-- Available data follows --
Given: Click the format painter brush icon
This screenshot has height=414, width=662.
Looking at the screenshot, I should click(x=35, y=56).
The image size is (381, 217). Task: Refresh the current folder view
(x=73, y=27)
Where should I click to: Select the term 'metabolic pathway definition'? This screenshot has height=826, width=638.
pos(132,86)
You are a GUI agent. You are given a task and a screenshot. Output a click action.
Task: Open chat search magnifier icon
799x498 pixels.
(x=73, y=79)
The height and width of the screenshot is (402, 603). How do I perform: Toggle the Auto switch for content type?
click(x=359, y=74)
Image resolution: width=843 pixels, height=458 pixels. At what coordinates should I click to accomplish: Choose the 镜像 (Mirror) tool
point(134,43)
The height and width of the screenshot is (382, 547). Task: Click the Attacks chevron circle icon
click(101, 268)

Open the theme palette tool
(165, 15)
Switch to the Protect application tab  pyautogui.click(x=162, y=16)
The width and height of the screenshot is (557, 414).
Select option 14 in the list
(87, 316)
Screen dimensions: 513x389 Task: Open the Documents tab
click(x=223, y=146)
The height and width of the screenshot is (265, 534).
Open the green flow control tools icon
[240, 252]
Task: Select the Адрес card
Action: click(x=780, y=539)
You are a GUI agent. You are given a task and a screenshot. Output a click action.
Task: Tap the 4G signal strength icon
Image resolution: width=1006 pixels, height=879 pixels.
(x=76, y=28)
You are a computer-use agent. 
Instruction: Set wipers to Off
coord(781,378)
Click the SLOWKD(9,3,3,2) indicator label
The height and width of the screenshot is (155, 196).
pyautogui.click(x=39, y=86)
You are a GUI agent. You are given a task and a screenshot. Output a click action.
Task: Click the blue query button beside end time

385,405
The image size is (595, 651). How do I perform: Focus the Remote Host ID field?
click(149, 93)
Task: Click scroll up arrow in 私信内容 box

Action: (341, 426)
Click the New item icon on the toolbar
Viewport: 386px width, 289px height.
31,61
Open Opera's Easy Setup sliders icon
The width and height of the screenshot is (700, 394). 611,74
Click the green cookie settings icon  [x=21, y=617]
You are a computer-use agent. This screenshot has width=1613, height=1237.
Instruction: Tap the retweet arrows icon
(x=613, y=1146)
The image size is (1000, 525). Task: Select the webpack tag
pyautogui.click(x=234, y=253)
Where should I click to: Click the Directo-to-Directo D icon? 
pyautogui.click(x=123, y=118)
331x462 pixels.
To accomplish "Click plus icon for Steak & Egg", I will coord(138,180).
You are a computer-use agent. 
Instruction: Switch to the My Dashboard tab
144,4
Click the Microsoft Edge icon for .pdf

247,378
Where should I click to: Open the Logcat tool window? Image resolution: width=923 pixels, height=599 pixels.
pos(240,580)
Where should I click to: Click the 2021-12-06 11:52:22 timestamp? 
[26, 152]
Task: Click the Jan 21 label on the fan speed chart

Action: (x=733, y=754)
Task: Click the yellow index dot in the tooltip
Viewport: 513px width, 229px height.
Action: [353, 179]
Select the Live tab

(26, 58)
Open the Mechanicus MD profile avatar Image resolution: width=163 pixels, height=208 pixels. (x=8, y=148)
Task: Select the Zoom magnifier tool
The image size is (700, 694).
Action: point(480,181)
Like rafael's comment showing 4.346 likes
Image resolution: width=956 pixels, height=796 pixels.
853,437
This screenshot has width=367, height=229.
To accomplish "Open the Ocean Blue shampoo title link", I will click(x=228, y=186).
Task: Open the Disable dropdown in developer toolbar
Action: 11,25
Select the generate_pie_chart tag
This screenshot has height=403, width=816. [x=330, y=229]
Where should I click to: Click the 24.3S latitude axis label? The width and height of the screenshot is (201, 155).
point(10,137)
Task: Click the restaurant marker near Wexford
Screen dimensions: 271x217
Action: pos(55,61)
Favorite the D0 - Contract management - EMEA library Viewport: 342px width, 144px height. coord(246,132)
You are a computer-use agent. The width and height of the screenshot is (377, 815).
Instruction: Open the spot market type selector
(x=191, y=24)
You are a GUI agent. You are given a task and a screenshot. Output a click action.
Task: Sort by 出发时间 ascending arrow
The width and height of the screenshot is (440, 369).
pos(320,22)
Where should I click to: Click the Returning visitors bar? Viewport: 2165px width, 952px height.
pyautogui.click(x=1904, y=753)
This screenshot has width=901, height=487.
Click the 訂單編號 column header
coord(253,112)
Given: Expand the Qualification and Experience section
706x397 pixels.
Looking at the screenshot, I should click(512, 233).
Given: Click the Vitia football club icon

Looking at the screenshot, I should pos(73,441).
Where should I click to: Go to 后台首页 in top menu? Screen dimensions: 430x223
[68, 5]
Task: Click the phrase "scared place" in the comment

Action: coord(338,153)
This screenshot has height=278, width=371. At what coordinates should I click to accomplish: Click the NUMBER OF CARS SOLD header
-- Available data concluded --
> Exercise goal: Copy each line of the records that contains the word "magnifier".

> Exercise answer:
Task: Open chat search magnifier icon
Task: Select the Zoom magnifier tool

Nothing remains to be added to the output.